■ Data supplied ■
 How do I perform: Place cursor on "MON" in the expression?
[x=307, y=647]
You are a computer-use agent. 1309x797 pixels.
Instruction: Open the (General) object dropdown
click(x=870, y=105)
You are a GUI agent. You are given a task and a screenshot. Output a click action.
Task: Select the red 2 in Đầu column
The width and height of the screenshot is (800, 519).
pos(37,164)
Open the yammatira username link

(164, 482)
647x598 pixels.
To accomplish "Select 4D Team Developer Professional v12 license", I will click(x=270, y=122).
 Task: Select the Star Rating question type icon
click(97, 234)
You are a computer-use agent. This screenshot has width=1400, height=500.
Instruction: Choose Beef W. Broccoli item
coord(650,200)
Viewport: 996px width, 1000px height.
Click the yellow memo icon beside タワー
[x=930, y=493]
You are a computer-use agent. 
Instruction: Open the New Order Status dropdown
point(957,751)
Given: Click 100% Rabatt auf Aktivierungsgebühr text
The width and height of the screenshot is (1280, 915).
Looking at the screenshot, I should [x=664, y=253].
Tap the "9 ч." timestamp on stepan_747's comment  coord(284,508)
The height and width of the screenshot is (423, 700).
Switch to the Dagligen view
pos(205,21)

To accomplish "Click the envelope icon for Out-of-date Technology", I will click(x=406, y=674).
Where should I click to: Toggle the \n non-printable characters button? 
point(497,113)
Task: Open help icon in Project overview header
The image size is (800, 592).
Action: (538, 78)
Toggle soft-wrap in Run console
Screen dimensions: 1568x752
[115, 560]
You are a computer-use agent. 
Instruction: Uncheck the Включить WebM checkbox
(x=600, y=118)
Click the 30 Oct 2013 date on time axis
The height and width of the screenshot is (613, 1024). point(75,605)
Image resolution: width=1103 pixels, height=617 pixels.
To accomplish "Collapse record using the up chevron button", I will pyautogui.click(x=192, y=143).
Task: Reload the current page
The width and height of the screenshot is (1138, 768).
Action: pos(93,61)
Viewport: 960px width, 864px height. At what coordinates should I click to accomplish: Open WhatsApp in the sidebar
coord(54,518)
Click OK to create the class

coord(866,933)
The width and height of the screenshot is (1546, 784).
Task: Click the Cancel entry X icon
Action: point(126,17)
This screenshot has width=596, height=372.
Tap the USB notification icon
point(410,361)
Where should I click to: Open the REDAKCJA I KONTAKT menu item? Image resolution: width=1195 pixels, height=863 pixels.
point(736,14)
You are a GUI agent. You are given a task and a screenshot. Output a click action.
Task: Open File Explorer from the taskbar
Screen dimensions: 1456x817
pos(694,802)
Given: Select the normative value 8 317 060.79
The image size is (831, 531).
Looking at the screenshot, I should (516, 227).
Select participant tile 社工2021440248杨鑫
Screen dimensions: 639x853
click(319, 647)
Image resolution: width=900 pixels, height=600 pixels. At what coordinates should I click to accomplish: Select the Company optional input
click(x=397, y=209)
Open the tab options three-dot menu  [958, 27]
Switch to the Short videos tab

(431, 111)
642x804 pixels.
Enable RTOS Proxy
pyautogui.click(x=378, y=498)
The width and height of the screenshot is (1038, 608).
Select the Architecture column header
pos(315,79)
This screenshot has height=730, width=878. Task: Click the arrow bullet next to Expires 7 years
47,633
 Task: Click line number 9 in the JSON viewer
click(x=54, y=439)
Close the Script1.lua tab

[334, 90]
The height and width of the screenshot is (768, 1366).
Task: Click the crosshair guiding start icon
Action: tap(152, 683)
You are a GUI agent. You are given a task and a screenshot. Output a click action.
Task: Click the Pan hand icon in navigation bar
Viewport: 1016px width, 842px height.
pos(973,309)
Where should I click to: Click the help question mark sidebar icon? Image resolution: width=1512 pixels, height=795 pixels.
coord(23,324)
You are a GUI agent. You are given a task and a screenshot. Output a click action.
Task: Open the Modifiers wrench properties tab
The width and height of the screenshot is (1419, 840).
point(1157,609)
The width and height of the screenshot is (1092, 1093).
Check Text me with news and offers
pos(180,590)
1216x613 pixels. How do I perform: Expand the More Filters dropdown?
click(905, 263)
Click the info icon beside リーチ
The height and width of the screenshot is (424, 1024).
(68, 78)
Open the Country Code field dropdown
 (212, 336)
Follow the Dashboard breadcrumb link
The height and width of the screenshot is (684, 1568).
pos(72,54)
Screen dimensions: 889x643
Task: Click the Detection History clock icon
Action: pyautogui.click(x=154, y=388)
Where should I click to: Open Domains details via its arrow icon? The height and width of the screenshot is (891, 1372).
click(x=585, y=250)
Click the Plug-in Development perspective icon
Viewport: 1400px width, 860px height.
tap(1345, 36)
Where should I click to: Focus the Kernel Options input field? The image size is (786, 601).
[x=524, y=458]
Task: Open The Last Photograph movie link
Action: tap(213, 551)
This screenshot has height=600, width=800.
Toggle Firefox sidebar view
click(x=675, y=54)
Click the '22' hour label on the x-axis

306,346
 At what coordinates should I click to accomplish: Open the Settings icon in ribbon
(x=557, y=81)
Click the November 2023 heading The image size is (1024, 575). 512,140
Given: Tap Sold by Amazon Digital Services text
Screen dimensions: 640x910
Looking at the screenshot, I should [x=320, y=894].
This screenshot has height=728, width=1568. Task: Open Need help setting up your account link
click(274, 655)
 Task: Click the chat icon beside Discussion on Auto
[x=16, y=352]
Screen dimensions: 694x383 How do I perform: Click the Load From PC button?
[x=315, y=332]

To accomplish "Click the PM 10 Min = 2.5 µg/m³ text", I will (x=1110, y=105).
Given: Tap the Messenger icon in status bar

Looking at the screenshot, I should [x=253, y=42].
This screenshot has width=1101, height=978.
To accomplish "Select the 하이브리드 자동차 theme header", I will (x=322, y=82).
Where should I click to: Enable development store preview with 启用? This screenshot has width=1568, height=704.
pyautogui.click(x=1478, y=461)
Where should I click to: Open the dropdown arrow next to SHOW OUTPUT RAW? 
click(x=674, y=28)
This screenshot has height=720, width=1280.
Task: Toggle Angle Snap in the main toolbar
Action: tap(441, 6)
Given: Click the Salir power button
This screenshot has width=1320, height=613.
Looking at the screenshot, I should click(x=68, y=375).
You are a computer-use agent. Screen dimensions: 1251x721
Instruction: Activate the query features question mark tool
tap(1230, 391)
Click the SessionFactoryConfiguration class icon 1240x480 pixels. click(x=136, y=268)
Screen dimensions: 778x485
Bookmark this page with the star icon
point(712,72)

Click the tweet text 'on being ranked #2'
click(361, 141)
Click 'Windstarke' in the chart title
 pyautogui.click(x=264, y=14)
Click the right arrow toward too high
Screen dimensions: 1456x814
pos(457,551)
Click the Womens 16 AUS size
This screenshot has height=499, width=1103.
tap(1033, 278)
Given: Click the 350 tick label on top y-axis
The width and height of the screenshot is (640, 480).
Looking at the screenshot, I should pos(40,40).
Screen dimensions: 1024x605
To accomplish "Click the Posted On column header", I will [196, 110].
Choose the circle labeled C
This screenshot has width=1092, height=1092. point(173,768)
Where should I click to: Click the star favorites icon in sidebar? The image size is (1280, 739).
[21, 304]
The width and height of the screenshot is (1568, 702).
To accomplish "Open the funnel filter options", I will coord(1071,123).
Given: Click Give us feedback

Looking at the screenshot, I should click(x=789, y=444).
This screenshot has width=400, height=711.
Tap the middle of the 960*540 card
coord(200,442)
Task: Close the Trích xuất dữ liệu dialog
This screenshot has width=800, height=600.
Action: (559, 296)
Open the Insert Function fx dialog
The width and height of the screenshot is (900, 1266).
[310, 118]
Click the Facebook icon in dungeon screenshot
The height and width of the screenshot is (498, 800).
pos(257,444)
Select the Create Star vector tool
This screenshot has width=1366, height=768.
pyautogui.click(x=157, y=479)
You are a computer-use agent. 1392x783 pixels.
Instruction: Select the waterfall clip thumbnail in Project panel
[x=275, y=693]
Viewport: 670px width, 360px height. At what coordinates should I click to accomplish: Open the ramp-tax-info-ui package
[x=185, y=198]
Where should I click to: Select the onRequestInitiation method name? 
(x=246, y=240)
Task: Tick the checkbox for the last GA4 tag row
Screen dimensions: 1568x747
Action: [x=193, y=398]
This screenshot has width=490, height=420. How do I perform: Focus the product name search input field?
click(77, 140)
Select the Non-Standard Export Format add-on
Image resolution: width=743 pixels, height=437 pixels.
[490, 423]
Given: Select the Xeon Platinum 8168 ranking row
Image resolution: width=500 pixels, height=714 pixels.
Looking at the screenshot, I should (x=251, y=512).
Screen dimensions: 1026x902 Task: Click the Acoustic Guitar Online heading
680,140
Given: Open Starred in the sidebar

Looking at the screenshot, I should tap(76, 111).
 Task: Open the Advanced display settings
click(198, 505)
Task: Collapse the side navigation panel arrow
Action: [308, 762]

■ Work to complete ■
The reply should hold only the lines from the top of the records through the line that has "647x598 pixels.", each one exact.

■ Task result ■
 How do I perform: Place cursor on "MON" in the expression?
[x=307, y=647]
You are a computer-use agent. 1309x797 pixels.
Instruction: Open the (General) object dropdown
click(x=870, y=105)
You are a GUI agent. You are given a task and a screenshot. Output a click action.
Task: Select the red 2 in Đầu column
The width and height of the screenshot is (800, 519).
pos(37,164)
Open the yammatira username link

(164, 482)
647x598 pixels.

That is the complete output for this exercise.